M. IA. BERZINA and A. A. DOLININ

Before the 16th century. The territory of Bolivia was settled from earliest times by the Aymará, Quechua, and other Indian tribes during their primitive communal stage of development. In the early 14th century, these tribes were subjugated by the Incas. The Inca state was conquered by the Spanish conquistadores between 1532 and 1538. As a result of the Spanish conquest, the independent development of the Indian tribes was forcibly interrupted, and millions of Indians were exterminated.

The colonial period (early 16th to early 19th centuries). For nearly 300 years the territory of Bolivia was a constituent part of the Spanish colonial empire (from 1542, part of the viceroyalty of Peru and from 1776, part of the viceroyalty of La Plata) and bore the name of Upper Peru. Throughout the entire colonial period, and especially during the 16th and 17th centuries, Upper Peru was one of the main economic centers of the Spanish colonial empire in South America. At that time, the silver mines in Potosí were the largest in the world. Indian mitayos toiled in the mines, serving as labor conscripts. More than half of the lands in Upper Peru were distributed as encomiendas by the royal government of Spain to Spanish colonists. Indians bore numerous obligations which benefited the owners of encomiendas—the encomienderos. Socioeconomic relations in Upper Peru constituted an interlacing of slave and feudal-serf forms of exploitation. The Indians struggled stubbornly against colonial enslavement. The largest manifestation was the uprising of 1780–81 under the leadership of the Catari brothers; however, it, like all the other Indian actions, was cruelly suppressed.
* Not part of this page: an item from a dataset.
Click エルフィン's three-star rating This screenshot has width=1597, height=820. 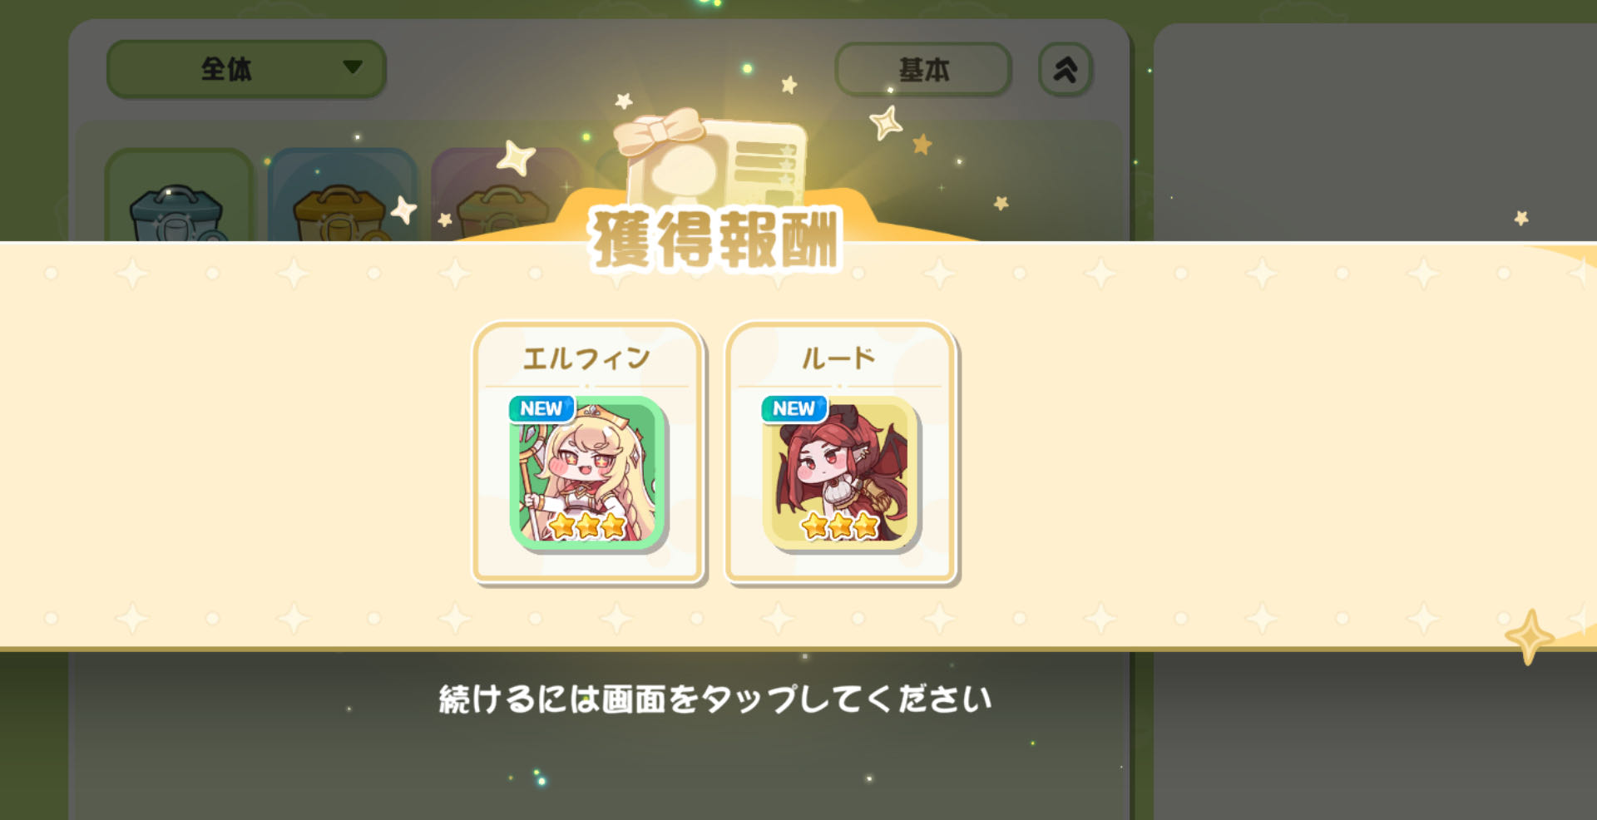(x=587, y=526)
War for independence (1809–25). The war for independence was an important revolutionary stage in Bolivia’s history. The independence movement was headed by patrioticminded circles of the Creole landowning nobility and incipient commercial bourgeoisie and by the progressive intelligentsia. The war for independence in Upper Peru began with the uprising in Chuquisaca that erupted on May 25, 1809. There were also anti-Spanish uprisings in Cochabamba, La Paz, Oruro, Potosí, and other cities. One of the prominent leaders of the liberation movement in Bolivia was P. D. Murillo, chairman of the Revolutionary Junta; he was executed after the suppression of the uprising that began in La Paz in July 1809. The colonizers’ position was more stable in Upper Peru than in other regions of the viceroyalty of La Plata, and only in December 1824 did the liberation army commanded by General Sucre—a fellow fighter of S. Bolívar—win a decisive victory at Ayacucho and crush the Spanish forces. In August 1825 a congress in Chuquisaca proclaimed the creation of the sovereign, independent republic of Bolivia (named in honor of Bolívar).

The formation and development of the independent state (until 1918). When its political independence was proclaimed, Bolivia was a backward, agricultural country with a primitive mining industry (silver mines). Precapitalist methods of exploitation were dominant in the rural areas; all land was essentially in the hands of large latifundistas. Wealthy landowners and merchants played the main role in the political life of the country. Capitalist relations developed very slowly because of the backwardness of agriculture, the economic disconnectedness of the country, and the narrowness of the internal market. Only the mining industry saw some progress; however, it too declined toward the end of the colonial period because of the low economic effectiveness of slave labor. In the middle of the 19th century the mining industry began to revive because of the introduction of the use of hired labor. A considerable portion of the industry was controlled by British companies, which had received concessions to exploit the mines. The uneven economic development of different regions of the country served as the stimulus for the intense struggle for power between the unitarians, representing the commercial and mining bourgeoisie, and the federalists, composed essentially of the landed oligarchy. These forces backed the parties of liberals and conservatives, respectively, which formed in the 1880’s. Their struggle for power ended in a liberal victory.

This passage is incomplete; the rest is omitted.